The notecards play with the same paradox of revealing and hiding, where, as they hide the person behind them, they also reveal stories that are otherwise hidden in the volatile world of social media, or that come out as secrets — weapons that can be used for harassment and blackmail. Possibly the most viral notecard video we know of is Ben Breedlove’s where Breedlove made a two-part video, titled “This is my story.” Breedlove, who was born with a congenital heart condition and knew that his time was coming to an end, made the heart-wrenching video narrating his struggle of “cheating death” and telling an inspiring story of living with courage against all odds. When he died on Christmas Day 2011, his video went viral, as his family found them just hours after his death and distributed them online. Ben Breedlove died, but his selfie video lives. The same holds true for Jamey, a young man who was harassed and bullied because of his bisexual orientation. Jamey’s video for the ‘It Gets Better’ project also went viral, and every time you see the young man, fighting tears, blinking them out, smiling, and telling others to hold on, because things will get better, it brings a pang of realisation that shortly after he made that video, he killed himself.

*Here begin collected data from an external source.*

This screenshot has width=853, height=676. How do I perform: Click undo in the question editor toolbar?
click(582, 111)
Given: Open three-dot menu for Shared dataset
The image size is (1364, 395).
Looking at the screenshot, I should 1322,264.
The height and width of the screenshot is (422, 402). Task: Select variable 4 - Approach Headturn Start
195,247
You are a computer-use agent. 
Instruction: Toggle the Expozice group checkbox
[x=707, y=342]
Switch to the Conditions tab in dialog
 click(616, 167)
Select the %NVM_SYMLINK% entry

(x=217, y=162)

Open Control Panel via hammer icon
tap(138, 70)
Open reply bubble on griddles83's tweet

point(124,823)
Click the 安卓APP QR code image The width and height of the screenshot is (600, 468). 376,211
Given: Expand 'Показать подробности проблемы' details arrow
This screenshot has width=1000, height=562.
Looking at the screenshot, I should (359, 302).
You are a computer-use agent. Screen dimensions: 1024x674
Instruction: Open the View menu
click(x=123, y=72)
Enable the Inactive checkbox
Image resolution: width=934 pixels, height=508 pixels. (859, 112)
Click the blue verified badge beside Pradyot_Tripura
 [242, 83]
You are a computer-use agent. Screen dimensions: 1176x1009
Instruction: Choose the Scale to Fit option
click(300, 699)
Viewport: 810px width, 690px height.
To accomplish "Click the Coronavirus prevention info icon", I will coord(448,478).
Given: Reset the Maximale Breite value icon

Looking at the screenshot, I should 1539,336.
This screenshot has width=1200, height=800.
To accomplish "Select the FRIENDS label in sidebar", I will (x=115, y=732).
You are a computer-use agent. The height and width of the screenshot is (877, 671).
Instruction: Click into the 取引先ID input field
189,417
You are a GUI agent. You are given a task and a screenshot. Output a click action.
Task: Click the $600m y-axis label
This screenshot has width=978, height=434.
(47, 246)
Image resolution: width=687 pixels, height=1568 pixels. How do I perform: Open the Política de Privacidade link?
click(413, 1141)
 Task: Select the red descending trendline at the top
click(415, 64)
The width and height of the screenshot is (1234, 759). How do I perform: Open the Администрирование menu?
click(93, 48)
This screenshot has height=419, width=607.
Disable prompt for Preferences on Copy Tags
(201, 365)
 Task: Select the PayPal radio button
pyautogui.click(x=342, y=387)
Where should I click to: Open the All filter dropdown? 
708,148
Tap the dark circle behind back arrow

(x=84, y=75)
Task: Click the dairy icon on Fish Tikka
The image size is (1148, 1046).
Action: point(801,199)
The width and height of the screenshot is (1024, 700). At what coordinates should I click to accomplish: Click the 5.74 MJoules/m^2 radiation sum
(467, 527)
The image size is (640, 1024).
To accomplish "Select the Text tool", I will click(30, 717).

And things, perhaps get even worse, in the case of Amanda Todd, another teen who was harassed online for her bad decisions about trusting and developing emotional and sexual intimacy with sketchy characters she met both online and offline. Amanda’s video is particularly haunting, because for most of the video, Amanda directs the focus of the camera to her cards, as she narrates her mistakes as well as the intense bullying and harassment that followed. In Amanda’s case, the selfie-video was a non-selfie video. It was a video that obliterated her self from the selfie. And, shortly after, the selfie was erased, Amanda killed herself. Her non-selfie video is the last we would ever see of her. What is left of her is the incredible pain and the stories of horror that get thrown out of secret closets and as these stories become more visible, Amanda’s selfie and then her self, disappear.

The invisible selfies then, as much as the visible ones, remind us of the close relationships between the self and the selfie. They ask us whether we shall forget to remember the self behind the selfies, or if we shall someday remember to forget the selfies that replaced the selves. In either case, the selfies, the performance of the self in them, the surrogate relationship that they have where they stand-in for the self, and the way in which the obliteration of one seems to be mapped on the disappearance of the other, makes us think about digital objects and their relationships with our biological bodies and practices beyond practice, virality and memes. That in the tensions between the self and the selfie, are the building blocks that might help us think what ‘digital life’ can be.

Banner image: screenshot of Amanda Todd’s notecard video.